Machine learning has the potential to revolutionize the area of space exploration by allowing us to swiftly and reliably examine massive volumes of data. This project serves as a proof of concept for the use of machine learning in space exploration. We can swiftly evaluate enormous datasets and acquire insights into the physical features of asteroids by creating a machine learning model to forecast their diameter. This knowledge can help us better understand the origins and evolution of our solar system, as well as increase our capacity to forecast and avoid potentially catastrophic collisions with near-Earth objects.
11 XI. LIMITATIONS
The dataset had several limitations, including a high prevalence of missing values. Another significant limitation was the absence of a year column. Specifically, the CNEOS organization’s Close Approach Database provided the Close- Approach Date of the asteroids, including the ones in the future, up to year 2100. NASA’s Jet Propulsion Laboratory database, analyzed in our paper, did not include these dates.
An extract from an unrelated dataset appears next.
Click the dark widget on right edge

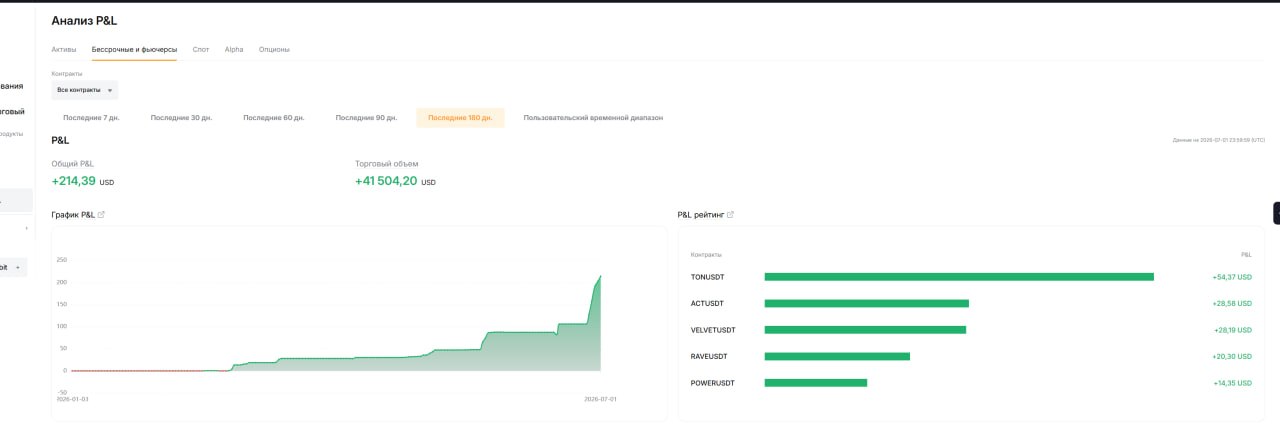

Therefore, knowing the year of each close approach would have allowed for a comparison of asteroid characteristics over time.
12 Appendix
Feature Description:
- semi_major_axis: the longest radius of an elliptical orbit in astronomical units (AU).
- eccentricity: a measure of the shape of an elliptical orbit, ranging from 0 (perfect circle) to 1 (parabolic).
- inclination: the angle between an asteroid’s orbital plane and the plane of the ecliptic.
- long_node: the angle between an asteroid’s orbit and the reference plane, measured from the reference direction.
- perihelion: the point in an asteroid’s orbit where it is closest to the Sun.
- perihelion_dist: the distance between an asteroid and the Sun at its closest approach (perihelion) in astronomical units.
- aphelion_dist: the distance between an asteroid and the Sun at its farthest point (aphelion) in astronomical units.
- orbital_per: the time it takes an asteroid to complete one orbit around the Sun in years.
- data_arc: the number of days between the first and last observation of an asteroid.
- n_obs_used: the total number of observations used to calculate an asteroid’s orbit.
- abs_mag: the absolute magnitude of an asteroid, a measure of its intrinsic brightness.
- albedo: the fraction of sunlight an asteroid reflects.
- min_orbit_int: the minimum orbital intersection distance, the closest distance between an asteroid’s orbit and the Earth’s orbit.
- mean_motion: the average angular speed of an asteroid as it orbits the Sun.
- mean_anomaly: the angle between an asteroid’s current position and its position at perihelion.
- diameter: the estimated diameter of an asteroid in kilometers.